How can myeloma patient communication about clinical trials be improved? Clinical trial nursing director RuthAnn Gordon from Memorial Sloan Kettering Cancer Center discusses clinical trial eligibility determinations and the consent process for patients.
Dr. Nicole Rochester:
Ms. Gordon, you’ve been doing this for a long time. In your experience, what are tried and true strategies that healthcare providers can implement to effectively communicate with their patients about clinical trials when speaking to pretrial eligibility determination and the consent process specifically?
Yeah. Thanks for the question. I think that an important thing whenever we’re talking to our patients is to really understand where they are with understanding and how they learn. So it’s important for us to know what their health literacy is so that we’re making sure that we’re talking in a language that they can understand and using words that are appropriate. And so that’s key. Clinical trials have a lot of comprehensive and complex assessments that are needed for pretrial eligibility, right?
So I think it’s really important to make sure that we are being transparent as to what they can expect. We don’t want them to have surprises later on and then not feel like they want to continue with that process. So I do recommend to my providers and my research nurses, sometimes get out the hard stuff up front. Know if they’re going to be there for 12-hour PKs. Let them know. It shouldn’t be a surprise. And I think that that really helps patients. First, they get involved in the process, they know what to expect, and you can really have more confidence in their adherence.

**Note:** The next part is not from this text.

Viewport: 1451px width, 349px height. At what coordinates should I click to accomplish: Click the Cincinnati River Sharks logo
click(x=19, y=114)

The other thing is to allow time for the conversations, right? We need to allow time for our patients to ask questions. And the consent process can be lengthy. There’s a lot on the document. Sometimes it’s quite long. So you want to make sure that they’re in a state of mind to have the conversation, that you allow time for questions, and that you make it an exchange between the two of you. It’s a dialogue. It should be.

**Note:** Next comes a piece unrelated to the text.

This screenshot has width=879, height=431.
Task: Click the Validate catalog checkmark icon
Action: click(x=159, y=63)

And you should come with understanding where they’re at; understanding a little bit about what’s going on behind the scenes, right?What’s happening at home is important as you’re talking about pretrial eligibility, as you’re talking about what they can expect on trial, just to get a full picture of them. So I think that those to me are very helpful. Providing take-home information to the patient so they have something to reflect on later is also really important, because they’re not going to grasp everything in that one session. And consenting is like an ongoing process, right? You have one conversation, you probably have 10 more.
Dr. Nicole Rochester:
That is wonderful. Thank you so much for sharing that. And I really appreciate that both of you have highlighted the importance of health literacy, and meeting our patients and families where they are and making sure that they understand, and this idea that it’s a continuum: That there may be multiple conversations that will be necessary.